◆ **Task goal**: Every record must be retyped as it stands.

Information shown Start Marker

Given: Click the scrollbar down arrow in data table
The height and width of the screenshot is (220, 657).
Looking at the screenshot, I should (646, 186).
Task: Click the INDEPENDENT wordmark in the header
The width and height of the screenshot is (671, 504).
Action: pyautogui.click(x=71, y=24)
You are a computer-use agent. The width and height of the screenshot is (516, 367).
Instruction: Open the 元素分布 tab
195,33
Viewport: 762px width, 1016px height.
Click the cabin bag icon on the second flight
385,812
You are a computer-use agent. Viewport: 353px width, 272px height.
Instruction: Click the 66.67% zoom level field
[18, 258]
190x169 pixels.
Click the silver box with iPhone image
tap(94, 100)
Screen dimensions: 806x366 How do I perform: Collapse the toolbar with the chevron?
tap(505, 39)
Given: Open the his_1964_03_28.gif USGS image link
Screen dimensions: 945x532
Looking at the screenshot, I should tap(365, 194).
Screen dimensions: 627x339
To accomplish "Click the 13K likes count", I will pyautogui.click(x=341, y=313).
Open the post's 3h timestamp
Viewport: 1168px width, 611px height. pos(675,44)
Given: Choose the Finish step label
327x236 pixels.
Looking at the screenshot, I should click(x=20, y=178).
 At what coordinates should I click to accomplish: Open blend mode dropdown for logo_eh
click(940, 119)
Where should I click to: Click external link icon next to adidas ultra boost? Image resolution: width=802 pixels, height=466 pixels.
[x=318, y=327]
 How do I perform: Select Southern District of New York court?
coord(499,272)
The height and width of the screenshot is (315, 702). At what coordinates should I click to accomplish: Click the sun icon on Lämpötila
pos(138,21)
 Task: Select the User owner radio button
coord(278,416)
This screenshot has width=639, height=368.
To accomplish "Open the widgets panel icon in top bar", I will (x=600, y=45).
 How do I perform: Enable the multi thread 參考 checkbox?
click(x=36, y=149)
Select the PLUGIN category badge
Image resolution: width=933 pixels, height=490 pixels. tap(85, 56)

Information shown End Marker

◆ **Exercise result**:
Given: Click the scrollbar down arrow in data table
The height and width of the screenshot is (220, 657).
Looking at the screenshot, I should (646, 186).
Task: Click the INDEPENDENT wordmark in the header
The width and height of the screenshot is (671, 504).
Action: pyautogui.click(x=71, y=24)
You are a computer-use agent. The width and height of the screenshot is (516, 367).
Instruction: Open the 元素分布 tab
195,33
Viewport: 762px width, 1016px height.
Click the cabin bag icon on the second flight
385,812
You are a computer-use agent. Viewport: 353px width, 272px height.
Instruction: Click the 66.67% zoom level field
[18, 258]
190x169 pixels.
Click the silver box with iPhone image
tap(94, 100)
Screen dimensions: 806x366 How do I perform: Collapse the toolbar with the chevron?
tap(505, 39)
Given: Open the his_1964_03_28.gif USGS image link
Screen dimensions: 945x532
Looking at the screenshot, I should tap(365, 194).
Screen dimensions: 627x339
To accomplish "Click the 13K likes count", I will pyautogui.click(x=341, y=313).
Open the post's 3h timestamp
Viewport: 1168px width, 611px height. pos(675,44)
Given: Choose the Finish step label
327x236 pixels.
Looking at the screenshot, I should click(x=20, y=178).
 At what coordinates should I click to accomplish: Open blend mode dropdown for logo_eh
click(940, 119)
Where should I click to: Click external link icon next to adidas ultra boost? Image resolution: width=802 pixels, height=466 pixels.
[x=318, y=327]
 How do I perform: Select Southern District of New York court?
coord(499,272)
The height and width of the screenshot is (315, 702). At what coordinates should I click to accomplish: Click the sun icon on Lämpötila
pos(138,21)
 Task: Select the User owner radio button
coord(278,416)
This screenshot has width=639, height=368.
To accomplish "Open the widgets panel icon in top bar", I will (x=600, y=45).
 How do I perform: Enable the multi thread 參考 checkbox?
click(x=36, y=149)
Select the PLUGIN category badge
Image resolution: width=933 pixels, height=490 pixels. tap(85, 56)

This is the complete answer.